One of the first things I tell prospective clients who have received job huntingÃ‚Â advice elsewhere before coming to me is that a lot of job search is unscientific — what one person likes, another thinks is useless. A good example is the cover letter debate. Some recruiters expect a cover letter, others believe they are a waste of time. The fact that opinions vary about “right and wrong” is clear in resume-ology as well. The fact is, there is no absolute right way. There are best practices, and the rest is up to the job seeker or resume writer.
So, when I was speaking to a prospective client who told me he had been to a LinkedIn workshop and had his resume reviewed, I asked him to share a bit about what he had already learned, as I never want to confuse a job seeker from the get go with contradicting information.
Then, he told me that someone had advised him to suggest he was a “seasoned” professional in the headline of his resume. That’s when my coaching self control hit a road bump and I knew I needed to explain why he should not say he was “seasoned.”
I asked, “Are you a French fry?” (Actually, I didn’t really ask that. But, our discussion did hone in on that question.) Think about it: what is the chance that anyone has included the word seasoned in his or her applicant tracking system software (that scans resumes and helps identify the best ones) as a “grab this person if you find him” word? I’m thinking not very many.

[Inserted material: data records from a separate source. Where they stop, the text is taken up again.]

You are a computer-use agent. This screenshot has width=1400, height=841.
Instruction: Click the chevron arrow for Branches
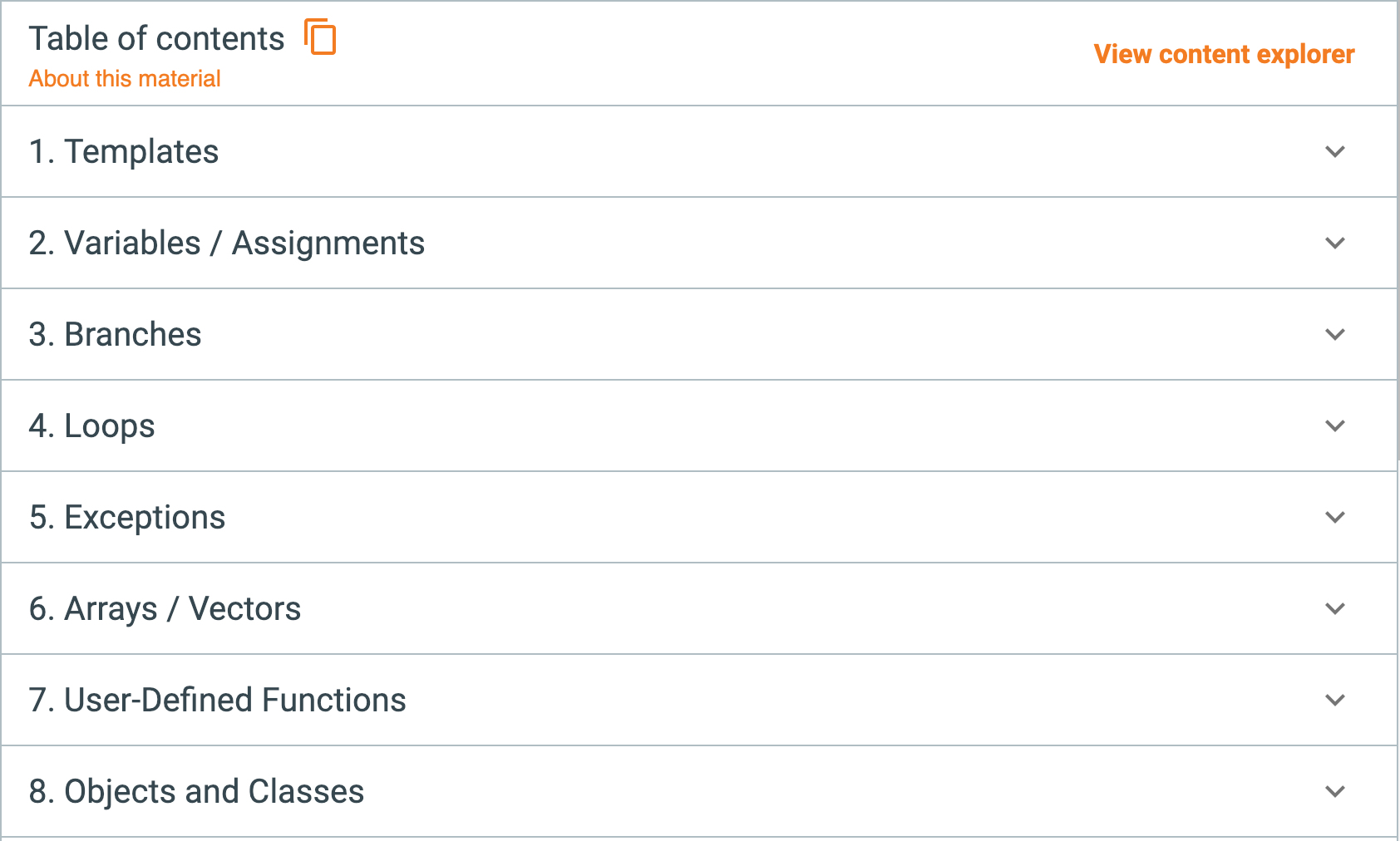(x=1335, y=335)
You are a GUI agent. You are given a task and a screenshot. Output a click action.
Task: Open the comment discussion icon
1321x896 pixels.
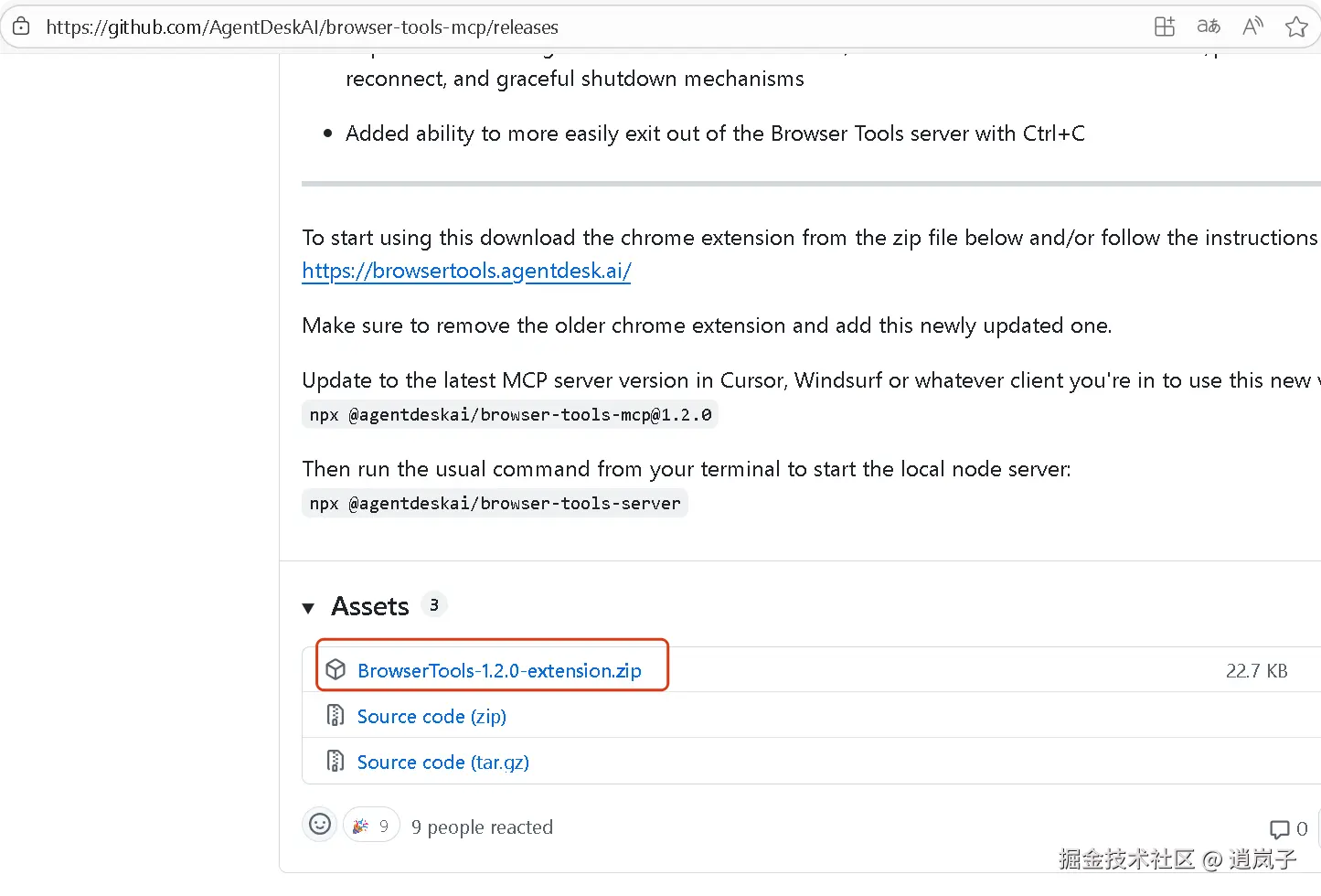click(x=1280, y=829)
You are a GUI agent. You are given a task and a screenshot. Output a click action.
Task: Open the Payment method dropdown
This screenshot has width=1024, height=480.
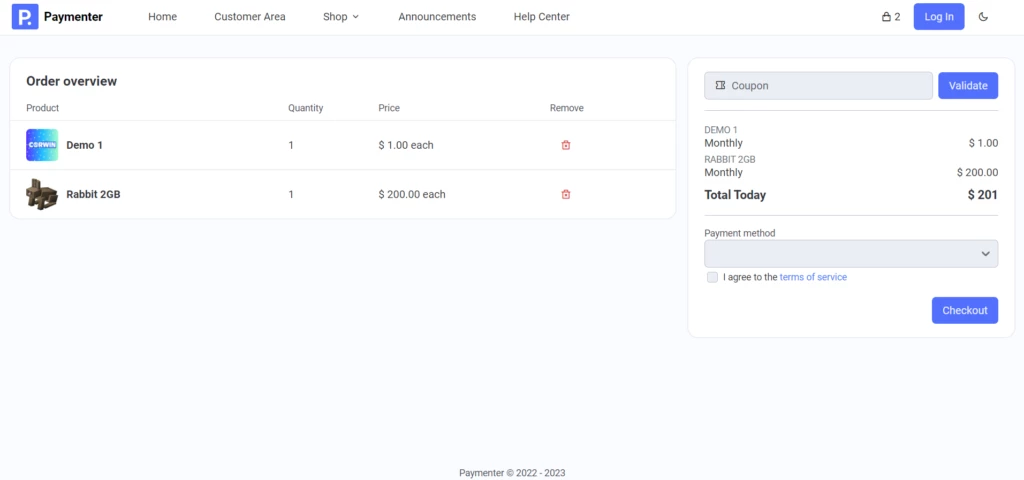tap(850, 254)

I explained to the prospective client that it is so important to choose each word on the resume based on 1) the fact that it describes you (the job seeker) and clearly outlines what you have to offer (your skills and accomplishments – as they relate to the employer’s needs) and 2) the chance that the employer has flagged that keyword as important for the job.
Think about this when you get advice about your resume. Don’t just blindly incorporate information or words because someone mentioned them — think about what those words will be doing to help you get where you want to go.